Abstract

Summary ParagraphWhile microorganisms are often studied as populations, the behavior of single, individual cells can have profound consequences. For example, tuberculosis, caused by the bacterial pathogen Mycobacterium tuberculosis, requires months of antibiotic therapy even though the bulk of the bacterial population rapidly dies. Shorter courses lead to high rates of relapse because subpopulations of bacilli can survive despite being genetically identical to those that are easily killed 1. In fact, mycobacteria create variability every time a cell divides, producing daughter cells with different sizes and growth rates 2, 3. The mechanism(s) that underlie this high-frequency variation and how variability relates to survival of the population are unknown. Here we show that mycobacteria actively create heterogeneity. Using a fluorescent reporter and a FACS-based transposon screen, we find that deletion of lamA, a gene of previously unknown function, decreases the amount of heterogeneity in the population by decreasing asymmetric polar growth.
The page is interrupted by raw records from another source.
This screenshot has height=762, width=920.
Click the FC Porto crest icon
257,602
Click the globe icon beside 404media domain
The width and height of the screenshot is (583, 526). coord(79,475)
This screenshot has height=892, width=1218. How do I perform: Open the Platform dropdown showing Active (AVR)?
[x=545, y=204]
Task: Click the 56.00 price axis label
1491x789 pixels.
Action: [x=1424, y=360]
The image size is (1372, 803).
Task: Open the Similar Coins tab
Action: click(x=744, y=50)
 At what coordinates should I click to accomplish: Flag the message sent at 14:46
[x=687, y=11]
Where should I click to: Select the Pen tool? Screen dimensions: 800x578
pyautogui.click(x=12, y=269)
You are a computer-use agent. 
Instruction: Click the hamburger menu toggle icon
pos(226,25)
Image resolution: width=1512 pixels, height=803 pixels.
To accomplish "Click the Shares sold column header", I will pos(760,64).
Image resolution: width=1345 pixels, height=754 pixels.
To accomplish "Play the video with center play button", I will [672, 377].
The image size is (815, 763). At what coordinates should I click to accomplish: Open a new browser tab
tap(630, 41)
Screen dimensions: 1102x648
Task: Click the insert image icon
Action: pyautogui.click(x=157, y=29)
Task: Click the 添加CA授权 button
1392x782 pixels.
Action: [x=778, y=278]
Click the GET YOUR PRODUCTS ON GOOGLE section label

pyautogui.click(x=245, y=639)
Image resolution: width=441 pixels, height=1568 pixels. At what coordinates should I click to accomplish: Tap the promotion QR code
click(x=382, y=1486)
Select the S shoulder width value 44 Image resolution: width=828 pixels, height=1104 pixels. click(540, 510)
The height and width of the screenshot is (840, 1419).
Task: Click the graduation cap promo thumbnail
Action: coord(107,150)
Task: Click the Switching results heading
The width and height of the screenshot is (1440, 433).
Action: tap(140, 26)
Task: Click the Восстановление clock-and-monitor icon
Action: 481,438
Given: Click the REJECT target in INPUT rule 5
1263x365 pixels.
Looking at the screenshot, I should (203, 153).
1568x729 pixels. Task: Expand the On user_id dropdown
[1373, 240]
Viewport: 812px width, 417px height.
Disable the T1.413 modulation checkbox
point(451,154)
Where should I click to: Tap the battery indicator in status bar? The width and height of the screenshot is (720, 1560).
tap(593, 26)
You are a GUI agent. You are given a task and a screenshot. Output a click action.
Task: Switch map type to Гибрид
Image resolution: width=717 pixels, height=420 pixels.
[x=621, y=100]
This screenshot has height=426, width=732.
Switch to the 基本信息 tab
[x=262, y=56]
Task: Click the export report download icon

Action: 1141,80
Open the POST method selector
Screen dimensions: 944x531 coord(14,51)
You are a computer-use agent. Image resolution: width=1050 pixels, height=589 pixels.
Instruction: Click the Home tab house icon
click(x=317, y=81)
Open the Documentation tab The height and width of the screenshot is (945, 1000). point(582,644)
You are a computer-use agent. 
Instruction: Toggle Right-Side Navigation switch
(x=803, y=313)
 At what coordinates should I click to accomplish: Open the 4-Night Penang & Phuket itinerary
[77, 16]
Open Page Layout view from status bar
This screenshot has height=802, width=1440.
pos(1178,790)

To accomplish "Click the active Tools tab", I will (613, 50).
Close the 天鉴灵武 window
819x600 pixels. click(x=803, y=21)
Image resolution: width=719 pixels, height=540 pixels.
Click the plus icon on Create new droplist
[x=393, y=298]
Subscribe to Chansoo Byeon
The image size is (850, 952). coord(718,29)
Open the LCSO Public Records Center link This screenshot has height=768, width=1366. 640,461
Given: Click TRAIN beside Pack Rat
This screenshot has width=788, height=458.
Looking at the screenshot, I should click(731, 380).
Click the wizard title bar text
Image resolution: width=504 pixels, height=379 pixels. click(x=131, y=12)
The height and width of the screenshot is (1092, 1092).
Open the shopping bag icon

LamA has no known homologs in other organisms, but is highly conserved across mycobacterial species. We find that LamA is a member of the mycobacterial division complex (“the divisome”). It inhibits growth at nascent new poles, creating asymmetry in polar growth. The kinetics of killing individual cells that lack lamA are more uniform and more rapid with rifampicin and certain drugs that target the cell wall. Our results show that mycobacteria encode a non-conserved protein that controls the pattern of cell growth, resulting in a population that is both heterogeneous and better able to survive antibiotic pressure.